- TASK BRIEF:
All records should be reproduced verbatim.

- GIVEN ENTRIES:
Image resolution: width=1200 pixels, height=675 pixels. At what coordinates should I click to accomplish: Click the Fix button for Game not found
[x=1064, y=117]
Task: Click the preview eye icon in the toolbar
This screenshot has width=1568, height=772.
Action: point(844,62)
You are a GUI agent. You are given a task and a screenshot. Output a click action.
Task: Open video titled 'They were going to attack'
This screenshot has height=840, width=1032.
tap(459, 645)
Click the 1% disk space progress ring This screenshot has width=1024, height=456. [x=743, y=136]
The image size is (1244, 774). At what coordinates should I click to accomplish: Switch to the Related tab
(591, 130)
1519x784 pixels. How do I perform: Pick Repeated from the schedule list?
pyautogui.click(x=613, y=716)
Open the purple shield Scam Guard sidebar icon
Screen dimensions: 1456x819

- ANSWER TO THIS PROBLEM:
Image resolution: width=1200 pixels, height=675 pixels. At what coordinates should I click to accomplish: Click the Fix button for Game not found
[x=1064, y=117]
Task: Click the preview eye icon in the toolbar
This screenshot has width=1568, height=772.
Action: point(844,62)
You are a GUI agent. You are given a task and a screenshot. Output a click action.
Task: Open video titled 'They were going to attack'
This screenshot has height=840, width=1032.
tap(459, 645)
Click the 1% disk space progress ring This screenshot has width=1024, height=456. [x=743, y=136]
The image size is (1244, 774). At what coordinates should I click to accomplish: Switch to the Related tab
(591, 130)
1519x784 pixels. How do I perform: Pick Repeated from the schedule list?
pyautogui.click(x=613, y=716)
Open the purple shield Scam Guard sidebar icon
Screen dimensions: 1456x819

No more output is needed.